In effetti, questi due programmi, basilari per gli anziani, non sono altro che esempi classici di socialismo ma molti americani non li riconoscono come tali. Ciononostante sono molto popolari e i repubblicani sono solo riusciti a controllarli cercando di eroderli e spaventare tutti paventando che porteranno il Paese alla bancarotta.
I sondaggi ci dicono che, nonostante la sua etichetta di socialista, Sanders ha avuto abbastanza successo, anche se non rappresenta un seria minaccia per Hillary Clinton nella conquista della nomination. In un certo senso però lui si è creato un percorso difficile usando il termine socialista  ben sapendo che la destra lo aveva già demonizzato come hanno fatto con il termine liberal. Nessuno dei candidati democratici usa esplicitamente il termine liberal perché anch’esso carico di negatività per la destra e, al tempo stesso, non difeso dalla sinistra.
D’altra parte bisogna ammirare Sanders per la sua autenticità. La sua corsa per la nomination sembrava all’inizio donchisciottesca e sotto molti aspetti continua ad esserlo. Ciononostante bisogna ricordare che Sanders ha parlato di una “rivoluzione” che svegli tutti coloro che non si interessano alla politica e si presentino alle urne. Ha avuto successo, come dimostrano, oltre ai sondaggi (Clinton 58 per cento, Sanders 30 per cento), i milioni di piccoli donatori singoli che gli hanno inviato contributi e le folle che si presentano ai suoi comizi.
Sanders non è considerato un bersaglio dai candidati alla nomination del Partito Repubblicano credendolo troppo estremista per vincere la nomination democratica. Infatti, si sono concentrati a scoccare le loro frecce contro Hillary Clinton considerando l’ex first lady la loro più probabile avversaria all’elezione del novembre prossimo.
Avranno ragione.
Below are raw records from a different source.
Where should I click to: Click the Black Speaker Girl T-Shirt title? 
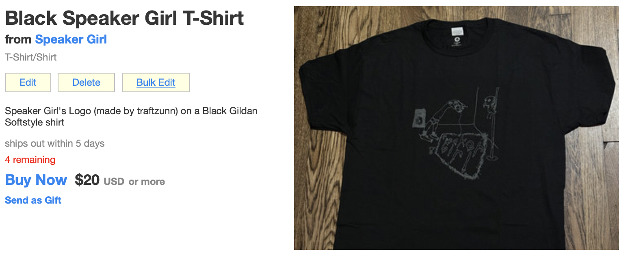124,18
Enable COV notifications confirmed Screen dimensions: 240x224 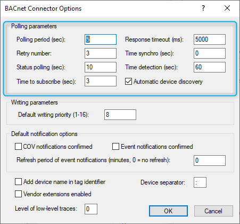pyautogui.click(x=18, y=147)
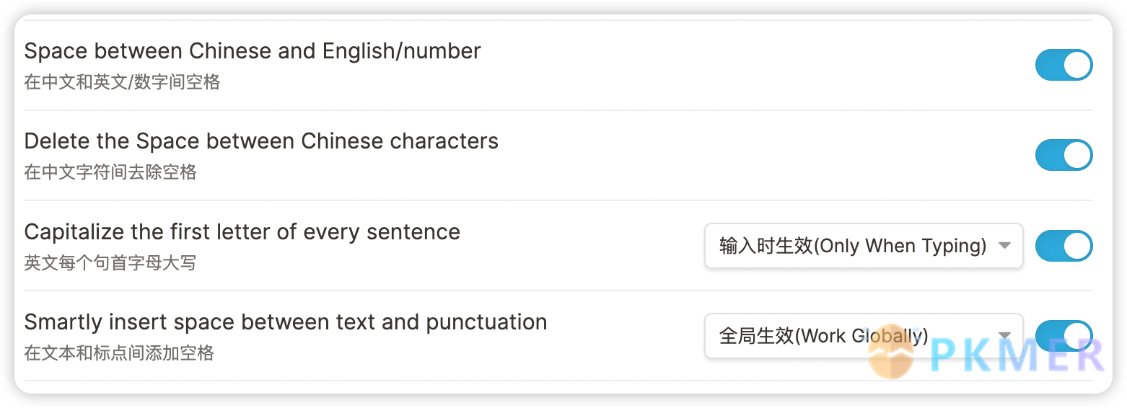The image size is (1127, 408).
Task: Click arrow icon on Work Globally dropdown
Action: coord(1004,336)
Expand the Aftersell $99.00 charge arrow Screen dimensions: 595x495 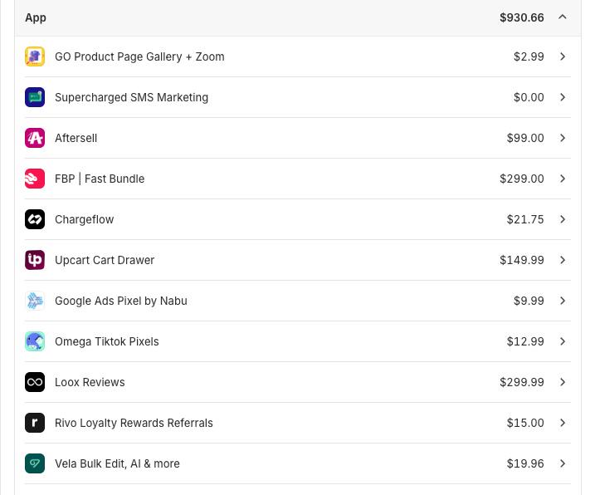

Ciononostante il senatore del Vermont ha mantenuto vivi alcuni temi – come quello della disuguaglianza economica –  che senza di lui sarebbero rimasti soltanto rumori di sottofondo. E’ questo un tema che anche Hillary Clinton ha toccato, ma non con la stessa passione di Sanders. Alla fine non sarebbe sorprendente se in un’eventuale vittoria dell’ex first lady alle elezioni del novembre prossimo Sanders andasse a finire nell’amministrazione come segretario nell’ambito degli affari economici.